Enough people playing the lottery and someone is going to win.

Take a section of sky, look far enough into space and you're bound to find something interesting...eventually.

Get a million psychics to all make a five guesses each and one of them is bound to get everything right.
 
Interesting Ian said:
Nonsense, you couldn't achieve that by chance! Get real.

You're very fond of factual statements Ian. Of course it can be done by chance... once. But then it better take pretty close to 281,474,976,710,656 tries before it happens again.

That's what chance, probabilty, is all about. Once is nothing, two and more can start telling you something.
 
Interesting Ian said:
Nonsense, you couldn't achieve that by chance! Get real.

Pseudo-skepticism! :rolleyes:

If a phenomena is no repeatable, why would you call it phenomena at all? In all truth I dont like, particularly, the concept "chance", in fact I would say that I dont know why it happened, I have no enough information to assert anything.

If he guessed 48 times right, thats what happened, I cant explain it, but I also do not need to explain it. It doesnt mean anything. It doesnt point to anywhere. It is fair to call it "chance".
 
Hey, folks, look - people have winning streaks in casinos all the time. Of course, they usually end up having a longer losing streak where all the money (and then some) returns to the coffers of the casino. But, it happens.

________________________

Answer these about the discussion of chance:
(a) How many psychics are in the example, and how many guesses does each one make?
(b) How many times does the text say "he guessed" right?
(c) After the longer losing streak, where does the money go back to?
The rows have nothing to do with the discussion of chance.

*Extracted records*:
________________________

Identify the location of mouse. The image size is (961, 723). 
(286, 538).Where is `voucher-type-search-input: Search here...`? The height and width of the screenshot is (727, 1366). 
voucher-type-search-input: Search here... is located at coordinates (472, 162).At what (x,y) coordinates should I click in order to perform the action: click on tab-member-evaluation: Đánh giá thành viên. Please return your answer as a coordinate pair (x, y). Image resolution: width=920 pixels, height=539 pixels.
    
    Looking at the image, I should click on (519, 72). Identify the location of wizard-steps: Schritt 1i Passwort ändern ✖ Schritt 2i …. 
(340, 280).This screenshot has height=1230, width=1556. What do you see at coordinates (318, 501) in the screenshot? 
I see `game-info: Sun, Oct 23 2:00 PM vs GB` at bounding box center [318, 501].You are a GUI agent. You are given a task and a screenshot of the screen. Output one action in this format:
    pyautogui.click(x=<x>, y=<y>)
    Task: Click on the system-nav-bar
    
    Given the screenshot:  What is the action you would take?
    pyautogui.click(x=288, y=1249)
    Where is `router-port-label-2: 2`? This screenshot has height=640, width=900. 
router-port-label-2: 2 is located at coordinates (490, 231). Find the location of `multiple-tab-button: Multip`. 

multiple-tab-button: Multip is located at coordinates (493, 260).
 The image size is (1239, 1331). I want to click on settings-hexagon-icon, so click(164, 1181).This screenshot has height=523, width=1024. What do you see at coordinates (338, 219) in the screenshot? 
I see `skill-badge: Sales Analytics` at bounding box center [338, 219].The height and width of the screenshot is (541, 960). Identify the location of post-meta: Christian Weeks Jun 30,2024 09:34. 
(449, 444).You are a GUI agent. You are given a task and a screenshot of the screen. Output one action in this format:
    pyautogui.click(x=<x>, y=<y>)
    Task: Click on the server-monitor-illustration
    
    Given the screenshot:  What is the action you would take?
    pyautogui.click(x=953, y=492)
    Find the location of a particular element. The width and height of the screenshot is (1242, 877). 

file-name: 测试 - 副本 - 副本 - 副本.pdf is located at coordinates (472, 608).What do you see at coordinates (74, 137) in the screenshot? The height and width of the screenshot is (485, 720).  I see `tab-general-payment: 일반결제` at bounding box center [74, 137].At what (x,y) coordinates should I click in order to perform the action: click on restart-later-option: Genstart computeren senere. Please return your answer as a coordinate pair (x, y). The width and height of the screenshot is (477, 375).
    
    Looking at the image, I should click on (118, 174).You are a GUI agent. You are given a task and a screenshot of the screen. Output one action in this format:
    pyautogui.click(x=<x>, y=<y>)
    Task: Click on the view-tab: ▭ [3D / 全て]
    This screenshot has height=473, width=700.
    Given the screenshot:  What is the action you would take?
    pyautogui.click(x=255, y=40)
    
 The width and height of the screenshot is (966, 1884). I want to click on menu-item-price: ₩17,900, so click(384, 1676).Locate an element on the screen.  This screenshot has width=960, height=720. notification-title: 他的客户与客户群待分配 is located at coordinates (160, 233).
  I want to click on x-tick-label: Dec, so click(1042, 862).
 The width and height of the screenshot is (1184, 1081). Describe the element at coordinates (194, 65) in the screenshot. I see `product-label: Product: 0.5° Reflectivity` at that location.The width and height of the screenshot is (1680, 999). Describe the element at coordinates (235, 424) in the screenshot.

________________________

*Response to this exercise*:
(a) A million psychics, five guesses each.
(b) 48 times.
(c) To the coffers of the casino.